Let's talk about the video for "No One Knows". It's honestly a classic, in my mind. The band initially recruited Michel Gondry, a prolific French video director at that point, to direct the video, but Dean Kerr took over midway through filming. The band (minus Dave Grohl) are driving down a dark road when they hit a deer. It seems like the deer is dead, only for it to come to and take the upper hand, knocking out the members of the band. It ties them to the front of the car, and drives them to its house, where it mounts their heads on its wall.


It's fucking brilliant. Everything from the way the band members stare at the deer as it bitch-slaps them into unconsciousness, to the neutral expressions they have as trophies on the deer's wall is just some kind of deadpan comedy. As someone who was feeling quite uncertain about his future, a video like that made a world of difference in my life.


"No One Knows" proved to be the biggest hit of Queens of the Stone Age's career. The song topped the Modern Rock chart, and peaked at #51 on the Hot 100. On my top 40, the song spent a ridiculous 41 weeks on the chart; it was only the second song to break the 40-week mark to that point, after Lifehouse's "Hanging by a Moment".

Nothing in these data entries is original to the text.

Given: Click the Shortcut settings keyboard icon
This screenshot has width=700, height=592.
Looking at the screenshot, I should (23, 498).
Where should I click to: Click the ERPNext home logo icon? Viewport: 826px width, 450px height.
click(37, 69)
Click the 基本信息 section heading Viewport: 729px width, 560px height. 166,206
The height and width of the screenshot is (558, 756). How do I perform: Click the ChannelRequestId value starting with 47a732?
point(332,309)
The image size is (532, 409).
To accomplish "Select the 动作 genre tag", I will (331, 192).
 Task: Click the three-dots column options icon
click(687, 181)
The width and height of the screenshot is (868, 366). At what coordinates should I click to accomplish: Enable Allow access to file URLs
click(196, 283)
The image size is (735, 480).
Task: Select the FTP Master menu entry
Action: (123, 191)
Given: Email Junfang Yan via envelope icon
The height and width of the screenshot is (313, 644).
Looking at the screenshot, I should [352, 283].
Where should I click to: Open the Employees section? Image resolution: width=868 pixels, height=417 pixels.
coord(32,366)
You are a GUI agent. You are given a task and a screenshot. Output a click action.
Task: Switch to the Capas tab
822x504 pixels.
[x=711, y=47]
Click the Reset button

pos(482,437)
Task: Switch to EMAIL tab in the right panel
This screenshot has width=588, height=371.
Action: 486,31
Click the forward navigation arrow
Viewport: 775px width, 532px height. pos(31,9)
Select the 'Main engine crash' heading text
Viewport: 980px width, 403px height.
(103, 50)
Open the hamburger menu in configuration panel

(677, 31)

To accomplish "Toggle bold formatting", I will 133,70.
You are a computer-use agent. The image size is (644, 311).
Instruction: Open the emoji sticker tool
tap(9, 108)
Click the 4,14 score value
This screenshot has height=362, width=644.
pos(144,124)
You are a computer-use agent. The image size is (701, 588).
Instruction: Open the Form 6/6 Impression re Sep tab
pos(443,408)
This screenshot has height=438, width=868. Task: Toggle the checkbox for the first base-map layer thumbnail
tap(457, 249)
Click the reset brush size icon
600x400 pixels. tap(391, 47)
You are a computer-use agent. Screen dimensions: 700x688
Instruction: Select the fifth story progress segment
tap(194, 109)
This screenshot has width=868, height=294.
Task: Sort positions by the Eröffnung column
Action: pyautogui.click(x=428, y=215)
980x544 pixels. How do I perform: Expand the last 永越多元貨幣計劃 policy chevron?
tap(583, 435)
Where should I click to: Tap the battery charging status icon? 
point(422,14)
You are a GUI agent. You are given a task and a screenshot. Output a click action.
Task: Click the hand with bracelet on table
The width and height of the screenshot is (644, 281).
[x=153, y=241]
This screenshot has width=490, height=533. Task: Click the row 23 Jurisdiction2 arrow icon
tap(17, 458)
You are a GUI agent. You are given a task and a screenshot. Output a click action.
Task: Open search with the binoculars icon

The song helped do some serious business for Songs for the Deaf. The album reached the top 20 of Billboard's album chart, and ultimately moved over a million copies. It wasn't done cranking out songs that I enjoyed, either. We will see Queens of the Stone Age again in this column soon.


EXTRAS

In 2007, Mark Ronson recorded a cover of "No One Knows" with the singer Domino, and released it as a B-side to his cover of The Smiths' "Stop Me if You Think That You've Heard This One Before". Here it is:



(Mark Ronson's biggest hit on my chart, his 2019 Angel Olsen collaboration "True Blue", peaked at #3. Angel Olsen will eventually appear in this column.)

Here's English indie rock band The Vaccines' 2021 cover of "No One Knows":



THE NUMBER TWOS

Audioslave's bombastic debut single, "Cochise", peaked at #2 behind "No One Knows". I've been drinking life, while you've been nauseous; and so I drink to health.